>> BEGIN SOURCE PASSAGE

# Defeated by a hill?.



## tuk-tuk (Jul 8, 2009)

Hi all, 
I know you have a lot of different views on the 1.9 td engine BUT....what is/was your worst nightmare / most embarassing moment with this motor. Has anybody actually failed to negotiate a hill. I ask because I am still tempted to get a Dethleffs Globetrotter with the 1.9 td motor. (Mainly sensible replies please). Thanks tuk-tuk...that's not my real name :violent1:


----------



## wobby (May 1, 2005)

And I thought it was :roll: 

Wobby


----------



## chapter (May 1, 2005)

i drove mine up porlock hill somerset see here
chapter


----------



## gaspode (May 9, 2005)

We've taken a 1.9 over the Alps some time ago. Not quick it has to be said - but we got there. :lol: :lol: :lol:


----------



## pneumatician (May 1, 2005)

*1.9 TD*

I doubt if you would under normal circumstances encounter a hill you could not climb. We "did" the Alps about three times in our Polensa.

>> END SOURCE PASSAGE

EXERCISE TASKS —
1 > Give again the stretch of the 1.9 TD hill-climbing thread from "## pneumatician (May" through "in our Polensa.".
2 > Answer these questions about the 1.9 TD hill-climbing thread:
(a) What vehicle is tuk-tuk tempted to get?
(b) Which hill does chapter say they drove up?
(c) About how many times did pneumatician's party do the Alps?
3 > Go on with the 1.9 TD hill-climbing thread, starting after its final line.

>> BEGIN ENTRIES SUPPLIED

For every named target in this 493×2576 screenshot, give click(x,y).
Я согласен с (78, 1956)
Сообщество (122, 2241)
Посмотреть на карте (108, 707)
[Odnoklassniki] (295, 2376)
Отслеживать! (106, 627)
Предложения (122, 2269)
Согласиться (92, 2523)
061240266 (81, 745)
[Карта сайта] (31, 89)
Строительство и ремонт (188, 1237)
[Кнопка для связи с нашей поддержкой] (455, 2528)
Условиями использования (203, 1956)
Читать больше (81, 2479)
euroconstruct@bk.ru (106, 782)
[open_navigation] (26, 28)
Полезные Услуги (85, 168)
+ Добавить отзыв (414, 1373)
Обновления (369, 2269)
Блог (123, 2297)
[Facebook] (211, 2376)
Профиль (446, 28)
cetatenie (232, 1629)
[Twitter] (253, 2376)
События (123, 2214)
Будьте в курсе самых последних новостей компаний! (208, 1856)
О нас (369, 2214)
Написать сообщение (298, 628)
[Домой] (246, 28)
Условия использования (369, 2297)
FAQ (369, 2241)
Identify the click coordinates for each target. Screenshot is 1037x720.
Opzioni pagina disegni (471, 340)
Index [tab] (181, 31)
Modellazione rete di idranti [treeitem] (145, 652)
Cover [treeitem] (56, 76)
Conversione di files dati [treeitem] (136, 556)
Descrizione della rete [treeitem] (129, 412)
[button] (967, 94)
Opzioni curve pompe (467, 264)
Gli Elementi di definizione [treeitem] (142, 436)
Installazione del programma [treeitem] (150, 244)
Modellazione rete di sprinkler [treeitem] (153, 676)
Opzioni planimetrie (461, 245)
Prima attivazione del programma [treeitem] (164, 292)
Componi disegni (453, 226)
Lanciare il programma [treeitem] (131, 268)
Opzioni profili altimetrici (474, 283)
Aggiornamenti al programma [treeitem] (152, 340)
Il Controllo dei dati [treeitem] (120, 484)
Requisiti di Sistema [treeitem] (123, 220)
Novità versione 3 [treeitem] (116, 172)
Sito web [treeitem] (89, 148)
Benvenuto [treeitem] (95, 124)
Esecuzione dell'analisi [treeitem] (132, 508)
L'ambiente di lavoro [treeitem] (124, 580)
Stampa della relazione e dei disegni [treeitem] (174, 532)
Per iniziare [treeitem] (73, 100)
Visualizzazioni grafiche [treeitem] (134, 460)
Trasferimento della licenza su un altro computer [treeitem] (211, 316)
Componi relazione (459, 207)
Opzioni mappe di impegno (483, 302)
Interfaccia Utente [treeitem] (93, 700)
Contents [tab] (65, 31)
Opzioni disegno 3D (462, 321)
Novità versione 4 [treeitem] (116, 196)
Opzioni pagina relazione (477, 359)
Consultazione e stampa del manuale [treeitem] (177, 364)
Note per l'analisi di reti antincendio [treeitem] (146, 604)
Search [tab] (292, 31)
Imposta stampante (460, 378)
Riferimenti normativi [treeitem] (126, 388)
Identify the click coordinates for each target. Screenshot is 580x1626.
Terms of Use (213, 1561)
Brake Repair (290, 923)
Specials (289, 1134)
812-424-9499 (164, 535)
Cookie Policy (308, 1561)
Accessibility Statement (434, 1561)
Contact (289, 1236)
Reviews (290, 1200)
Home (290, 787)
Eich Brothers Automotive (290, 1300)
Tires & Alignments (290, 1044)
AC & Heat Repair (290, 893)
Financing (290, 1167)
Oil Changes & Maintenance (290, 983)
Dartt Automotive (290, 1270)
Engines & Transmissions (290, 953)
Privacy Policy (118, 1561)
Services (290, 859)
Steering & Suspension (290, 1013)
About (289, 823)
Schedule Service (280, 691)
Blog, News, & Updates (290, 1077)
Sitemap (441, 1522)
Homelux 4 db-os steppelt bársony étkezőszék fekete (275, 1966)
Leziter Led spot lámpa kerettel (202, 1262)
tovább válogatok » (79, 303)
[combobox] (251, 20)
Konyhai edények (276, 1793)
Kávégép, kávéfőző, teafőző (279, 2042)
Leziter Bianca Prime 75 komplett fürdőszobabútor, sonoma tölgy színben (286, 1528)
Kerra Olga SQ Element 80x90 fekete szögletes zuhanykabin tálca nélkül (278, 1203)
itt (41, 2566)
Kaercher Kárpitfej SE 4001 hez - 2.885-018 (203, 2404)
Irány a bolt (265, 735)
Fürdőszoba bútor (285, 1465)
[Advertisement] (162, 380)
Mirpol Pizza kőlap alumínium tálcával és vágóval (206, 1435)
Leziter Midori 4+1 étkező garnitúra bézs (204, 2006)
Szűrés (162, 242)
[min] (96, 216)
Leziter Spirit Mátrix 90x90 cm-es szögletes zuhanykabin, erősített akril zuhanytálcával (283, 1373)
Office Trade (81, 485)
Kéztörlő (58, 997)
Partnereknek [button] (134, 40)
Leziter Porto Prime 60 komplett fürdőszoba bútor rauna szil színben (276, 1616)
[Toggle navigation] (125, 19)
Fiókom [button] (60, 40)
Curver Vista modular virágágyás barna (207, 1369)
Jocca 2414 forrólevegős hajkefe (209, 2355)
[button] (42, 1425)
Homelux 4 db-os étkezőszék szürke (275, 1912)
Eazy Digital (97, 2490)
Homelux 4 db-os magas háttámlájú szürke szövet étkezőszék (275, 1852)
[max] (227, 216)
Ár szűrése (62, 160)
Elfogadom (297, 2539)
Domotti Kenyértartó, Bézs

>> END ENTRIES SUPPLIED

EXPECTED OUTPUTS —
1 >
## pneumatician (May 1, 2005)

*1.9 TD*

I doubt if you would under normal circumstances encounter a hill you could not climb. We "did" the Alps about three times in our Polensa.

2 >
(a) A Dethleffs Globetrotter with the 1.9 td motor.
(b) Porlock hill in Somerset.
(c) About three times.

3 >
Exceeding slow but no hint of failure. Its just that every hairpin is first gear, maximum speed is about 5mph and by the time you get into second its back to first for the next bend. Hard work and I found embarrasing.

Steve


----------



## EJB (Aug 25, 2007)

Many years ago we regularly towed a largish caravan over and around all the Alpine passes. The towing car was a petrol 70ishBHP with never a problem.
My 100BHP diesel MH should, and does, go anywhere :wink:


----------



## steco1958 (Mar 5, 2009)

chapter said:


> i drove mine up porlock hill somerset see here
> chapter


If it can get up porlock, it will go up most hills, and lets be honest, how often do you encounter hills of that nature !!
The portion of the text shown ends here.